For this exercise, return exactly the lines of the material below that begin at the one with "Where should I" and stop after the one with "Click the output".

» GIVEN RECORDS
******

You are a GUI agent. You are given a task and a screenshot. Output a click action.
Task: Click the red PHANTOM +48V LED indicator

******

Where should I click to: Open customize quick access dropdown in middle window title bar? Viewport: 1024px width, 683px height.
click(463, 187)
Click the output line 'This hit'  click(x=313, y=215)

******

» TASK RESULT
Where should I click to: Open customize quick access dropdown in middle window title bar? Viewport: 1024px width, 683px height.
click(463, 187)
Click the output line 'This hit'  click(x=313, y=215)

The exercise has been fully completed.